WORK TO BE COMPLETED:
The response must contain the complete data, printed exactly.

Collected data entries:
....................

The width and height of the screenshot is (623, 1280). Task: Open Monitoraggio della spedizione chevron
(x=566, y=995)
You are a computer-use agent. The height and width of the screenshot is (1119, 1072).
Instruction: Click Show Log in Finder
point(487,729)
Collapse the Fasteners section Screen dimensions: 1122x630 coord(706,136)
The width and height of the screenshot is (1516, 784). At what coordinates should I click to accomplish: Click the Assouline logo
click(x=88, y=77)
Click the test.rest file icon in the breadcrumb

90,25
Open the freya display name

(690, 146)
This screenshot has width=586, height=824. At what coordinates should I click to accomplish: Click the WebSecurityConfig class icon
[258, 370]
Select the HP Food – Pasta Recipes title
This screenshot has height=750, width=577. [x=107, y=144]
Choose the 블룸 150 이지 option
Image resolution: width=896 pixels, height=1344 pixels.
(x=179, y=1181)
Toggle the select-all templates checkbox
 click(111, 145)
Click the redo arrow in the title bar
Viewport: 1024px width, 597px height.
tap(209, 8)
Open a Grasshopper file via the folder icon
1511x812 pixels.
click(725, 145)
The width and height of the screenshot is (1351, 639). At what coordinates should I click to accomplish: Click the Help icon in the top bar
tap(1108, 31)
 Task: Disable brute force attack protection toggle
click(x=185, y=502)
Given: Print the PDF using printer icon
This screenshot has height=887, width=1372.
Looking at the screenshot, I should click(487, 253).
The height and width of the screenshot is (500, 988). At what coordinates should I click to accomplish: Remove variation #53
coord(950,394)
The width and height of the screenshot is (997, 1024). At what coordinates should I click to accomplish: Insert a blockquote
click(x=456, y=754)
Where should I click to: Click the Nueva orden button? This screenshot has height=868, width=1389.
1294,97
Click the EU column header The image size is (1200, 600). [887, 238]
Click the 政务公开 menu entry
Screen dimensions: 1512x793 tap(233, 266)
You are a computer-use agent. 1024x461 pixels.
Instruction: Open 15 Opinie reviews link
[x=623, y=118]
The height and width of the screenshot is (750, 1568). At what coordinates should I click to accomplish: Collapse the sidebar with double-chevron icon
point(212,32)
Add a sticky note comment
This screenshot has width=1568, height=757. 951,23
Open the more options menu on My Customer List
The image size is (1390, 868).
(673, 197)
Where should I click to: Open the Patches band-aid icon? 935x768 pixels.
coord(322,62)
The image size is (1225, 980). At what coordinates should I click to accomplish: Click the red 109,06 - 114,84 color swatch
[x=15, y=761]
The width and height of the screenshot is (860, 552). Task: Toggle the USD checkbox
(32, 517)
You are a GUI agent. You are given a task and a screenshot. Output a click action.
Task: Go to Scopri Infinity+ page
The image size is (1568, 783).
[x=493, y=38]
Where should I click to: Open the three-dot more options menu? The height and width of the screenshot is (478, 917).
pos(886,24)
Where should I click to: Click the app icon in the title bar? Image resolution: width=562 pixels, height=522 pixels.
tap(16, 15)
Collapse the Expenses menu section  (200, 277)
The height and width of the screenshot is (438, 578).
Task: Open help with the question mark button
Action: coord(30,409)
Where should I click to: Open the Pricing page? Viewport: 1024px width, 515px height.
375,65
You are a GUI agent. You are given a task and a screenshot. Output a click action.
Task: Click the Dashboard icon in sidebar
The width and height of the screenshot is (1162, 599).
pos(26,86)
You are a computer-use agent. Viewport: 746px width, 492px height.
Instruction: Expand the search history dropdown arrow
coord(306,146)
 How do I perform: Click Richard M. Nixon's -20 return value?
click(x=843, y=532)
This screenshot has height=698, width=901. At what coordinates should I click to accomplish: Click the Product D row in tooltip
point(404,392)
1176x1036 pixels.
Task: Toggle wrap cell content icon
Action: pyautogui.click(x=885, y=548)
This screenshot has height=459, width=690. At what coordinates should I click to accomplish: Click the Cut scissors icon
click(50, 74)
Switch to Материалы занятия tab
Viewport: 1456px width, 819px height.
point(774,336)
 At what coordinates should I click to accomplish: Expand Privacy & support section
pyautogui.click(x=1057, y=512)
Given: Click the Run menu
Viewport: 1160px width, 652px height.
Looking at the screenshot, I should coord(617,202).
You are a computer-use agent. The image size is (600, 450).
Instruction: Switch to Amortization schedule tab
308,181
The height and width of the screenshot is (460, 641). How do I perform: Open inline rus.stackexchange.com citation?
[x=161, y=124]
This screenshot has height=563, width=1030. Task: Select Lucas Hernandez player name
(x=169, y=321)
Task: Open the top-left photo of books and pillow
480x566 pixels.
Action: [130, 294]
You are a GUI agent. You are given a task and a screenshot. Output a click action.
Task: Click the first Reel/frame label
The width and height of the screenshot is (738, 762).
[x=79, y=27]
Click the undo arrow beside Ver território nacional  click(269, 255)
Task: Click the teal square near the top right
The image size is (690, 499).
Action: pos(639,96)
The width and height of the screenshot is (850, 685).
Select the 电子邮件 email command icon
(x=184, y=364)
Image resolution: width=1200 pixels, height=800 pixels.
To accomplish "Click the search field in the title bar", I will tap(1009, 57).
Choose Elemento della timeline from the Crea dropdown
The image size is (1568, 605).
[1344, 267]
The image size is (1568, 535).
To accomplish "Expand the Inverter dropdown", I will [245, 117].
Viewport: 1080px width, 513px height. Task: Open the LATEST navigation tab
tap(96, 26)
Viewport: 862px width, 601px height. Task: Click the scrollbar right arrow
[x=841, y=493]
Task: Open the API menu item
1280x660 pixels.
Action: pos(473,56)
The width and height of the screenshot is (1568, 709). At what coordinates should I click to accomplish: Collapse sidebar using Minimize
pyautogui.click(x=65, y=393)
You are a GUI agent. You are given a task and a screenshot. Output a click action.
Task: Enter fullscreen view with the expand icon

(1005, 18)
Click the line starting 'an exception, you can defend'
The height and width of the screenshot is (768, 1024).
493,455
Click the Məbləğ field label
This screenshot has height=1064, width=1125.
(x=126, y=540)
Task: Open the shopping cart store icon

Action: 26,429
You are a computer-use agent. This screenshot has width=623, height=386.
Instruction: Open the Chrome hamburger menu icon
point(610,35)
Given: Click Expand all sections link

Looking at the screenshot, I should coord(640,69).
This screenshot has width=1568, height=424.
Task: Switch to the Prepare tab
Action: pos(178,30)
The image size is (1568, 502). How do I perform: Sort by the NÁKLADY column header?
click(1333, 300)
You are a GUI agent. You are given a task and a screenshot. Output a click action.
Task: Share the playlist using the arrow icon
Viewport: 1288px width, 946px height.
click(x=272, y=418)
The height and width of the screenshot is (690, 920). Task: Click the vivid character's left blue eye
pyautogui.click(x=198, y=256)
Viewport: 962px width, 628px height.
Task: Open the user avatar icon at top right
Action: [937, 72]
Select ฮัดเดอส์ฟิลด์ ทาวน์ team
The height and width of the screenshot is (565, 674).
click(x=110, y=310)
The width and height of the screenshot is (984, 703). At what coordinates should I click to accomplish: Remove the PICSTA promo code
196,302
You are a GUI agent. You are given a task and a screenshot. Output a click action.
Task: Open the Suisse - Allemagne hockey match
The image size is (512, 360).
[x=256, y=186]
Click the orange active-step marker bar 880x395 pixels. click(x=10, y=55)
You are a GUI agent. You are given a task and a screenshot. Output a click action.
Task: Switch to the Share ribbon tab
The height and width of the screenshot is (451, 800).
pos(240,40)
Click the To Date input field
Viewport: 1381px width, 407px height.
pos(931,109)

....................

YOUR SOLUTION:
The width and height of the screenshot is (623, 1280). Task: Open Monitoraggio della spedizione chevron
(x=566, y=995)
You are a computer-use agent. The height and width of the screenshot is (1119, 1072).
Instruction: Click Show Log in Finder
point(487,729)
Collapse the Fasteners section Screen dimensions: 1122x630 coord(706,136)
The width and height of the screenshot is (1516, 784). At what coordinates should I click to accomplish: Click the Assouline logo
click(x=88, y=77)
Click the test.rest file icon in the breadcrumb

90,25
Open the freya display name

(690, 146)
This screenshot has width=586, height=824. At what coordinates should I click to accomplish: Click the WebSecurityConfig class icon
[258, 370]
Select the HP Food – Pasta Recipes title
This screenshot has height=750, width=577. [x=107, y=144]
Choose the 블룸 150 이지 option
Image resolution: width=896 pixels, height=1344 pixels.
(x=179, y=1181)
Toggle the select-all templates checkbox
 click(111, 145)
Click the redo arrow in the title bar
Viewport: 1024px width, 597px height.
tap(209, 8)
Open a Grasshopper file via the folder icon
1511x812 pixels.
click(725, 145)
The width and height of the screenshot is (1351, 639). At what coordinates should I click to accomplish: Click the Help icon in the top bar
tap(1108, 31)
 Task: Disable brute force attack protection toggle
click(x=185, y=502)
Given: Print the PDF using printer icon
This screenshot has height=887, width=1372.
Looking at the screenshot, I should click(487, 253).
The height and width of the screenshot is (500, 988). At what coordinates should I click to accomplish: Remove variation #53
coord(950,394)
The width and height of the screenshot is (997, 1024). At what coordinates should I click to accomplish: Insert a blockquote
click(x=456, y=754)
Where should I click to: Click the Nueva orden button? This screenshot has height=868, width=1389.
1294,97
Click the EU column header The image size is (1200, 600). [887, 238]
Click the 政务公开 menu entry
Screen dimensions: 1512x793 tap(233, 266)
You are a computer-use agent. 1024x461 pixels.
Instruction: Open 15 Opinie reviews link
[x=623, y=118]
The height and width of the screenshot is (750, 1568). At what coordinates should I click to accomplish: Collapse the sidebar with double-chevron icon
point(212,32)
Add a sticky note comment
This screenshot has width=1568, height=757. 951,23
Open the more options menu on My Customer List
The image size is (1390, 868).
(673, 197)
Where should I click to: Open the Patches band-aid icon? 935x768 pixels.
coord(322,62)
The image size is (1225, 980). At what coordinates should I click to accomplish: Click the red 109,06 - 114,84 color swatch
[x=15, y=761]
The width and height of the screenshot is (860, 552). Task: Toggle the USD checkbox
(32, 517)
You are a GUI agent. You are given a task and a screenshot. Output a click action.
Task: Go to Scopri Infinity+ page
The image size is (1568, 783).
[x=493, y=38]
Where should I click to: Open the three-dot more options menu? The height and width of the screenshot is (478, 917).
pos(886,24)
Where should I click to: Click the app icon in the title bar? Image resolution: width=562 pixels, height=522 pixels.
tap(16, 15)
Collapse the Expenses menu section  (200, 277)
The height and width of the screenshot is (438, 578).
Task: Open help with the question mark button
Action: coord(30,409)
Where should I click to: Open the Pricing page? Viewport: 1024px width, 515px height.
375,65
You are a GUI agent. You are given a task and a screenshot. Output a click action.
Task: Click the Dashboard icon in sidebar
The width and height of the screenshot is (1162, 599).
pos(26,86)
You are a computer-use agent. Viewport: 746px width, 492px height.
Instruction: Expand the search history dropdown arrow
coord(306,146)
 How do I perform: Click Richard M. Nixon's -20 return value?
click(x=843, y=532)
This screenshot has height=698, width=901. At what coordinates should I click to accomplish: Click the Product D row in tooltip
point(404,392)
1176x1036 pixels.
Task: Toggle wrap cell content icon
Action: pyautogui.click(x=885, y=548)
This screenshot has height=459, width=690. At what coordinates should I click to accomplish: Click the Cut scissors icon
click(50, 74)
Switch to Материалы занятия tab
Viewport: 1456px width, 819px height.
point(774,336)
 At what coordinates should I click to accomplish: Expand Privacy & support section
pyautogui.click(x=1057, y=512)
Given: Click the Run menu
Viewport: 1160px width, 652px height.
Looking at the screenshot, I should coord(617,202).
You are a computer-use agent. The image size is (600, 450).
Instruction: Switch to Amortization schedule tab
308,181
The height and width of the screenshot is (460, 641). How do I perform: Open inline rus.stackexchange.com citation?
[x=161, y=124]
This screenshot has height=563, width=1030. Task: Select Lucas Hernandez player name
(x=169, y=321)
Task: Open the top-left photo of books and pillow
480x566 pixels.
Action: [130, 294]
You are a GUI agent. You are given a task and a screenshot. Output a click action.
Task: Click the first Reel/frame label
The width and height of the screenshot is (738, 762).
[x=79, y=27]
Click the undo arrow beside Ver território nacional  click(269, 255)
Task: Click the teal square near the top right
The image size is (690, 499).
Action: pos(639,96)
The width and height of the screenshot is (850, 685).
Select the 电子邮件 email command icon
(x=184, y=364)
Image resolution: width=1200 pixels, height=800 pixels.
To accomplish "Click the search field in the title bar", I will tap(1009, 57).
Choose Elemento della timeline from the Crea dropdown
The image size is (1568, 605).
[1344, 267]
The image size is (1568, 535).
To accomplish "Expand the Inverter dropdown", I will [245, 117].
Viewport: 1080px width, 513px height. Task: Open the LATEST navigation tab
tap(96, 26)
Viewport: 862px width, 601px height. Task: Click the scrollbar right arrow
[x=841, y=493]
Task: Open the API menu item
1280x660 pixels.
Action: pos(473,56)
The width and height of the screenshot is (1568, 709). At what coordinates should I click to accomplish: Collapse sidebar using Minimize
pyautogui.click(x=65, y=393)
You are a GUI agent. You are given a task and a screenshot. Output a click action.
Task: Enter fullscreen view with the expand icon

(1005, 18)
Click the line starting 'an exception, you can defend'
The height and width of the screenshot is (768, 1024).
493,455
Click the Məbləğ field label
This screenshot has height=1064, width=1125.
(x=126, y=540)
Task: Open the shopping cart store icon

Action: 26,429
You are a computer-use agent. This screenshot has width=623, height=386.
Instruction: Open the Chrome hamburger menu icon
point(610,35)
Given: Click Expand all sections link

Looking at the screenshot, I should coord(640,69).
This screenshot has width=1568, height=424.
Task: Switch to the Prepare tab
Action: pos(178,30)
The image size is (1568, 502). How do I perform: Sort by the NÁKLADY column header?
click(1333, 300)
You are a GUI agent. You are given a task and a screenshot. Output a click action.
Task: Share the playlist using the arrow icon
Viewport: 1288px width, 946px height.
click(x=272, y=418)
The height and width of the screenshot is (690, 920). Task: Click the vivid character's left blue eye
pyautogui.click(x=198, y=256)
Viewport: 962px width, 628px height.
Task: Open the user avatar icon at top right
Action: [937, 72]
Select ฮัดเดอส์ฟิลด์ ทาวน์ team
The height and width of the screenshot is (565, 674).
click(x=110, y=310)
The width and height of the screenshot is (984, 703). At what coordinates should I click to accomplish: Remove the PICSTA promo code
196,302
You are a GUI agent. You are given a task and a screenshot. Output a click action.
Task: Open the Suisse - Allemagne hockey match
The image size is (512, 360).
[x=256, y=186]
Click the orange active-step marker bar 880x395 pixels. click(x=10, y=55)
You are a GUI agent. You are given a task and a screenshot. Output a click action.
Task: Switch to the Share ribbon tab
The height and width of the screenshot is (451, 800).
pos(240,40)
Click the To Date input field
Viewport: 1381px width, 407px height.
pos(931,109)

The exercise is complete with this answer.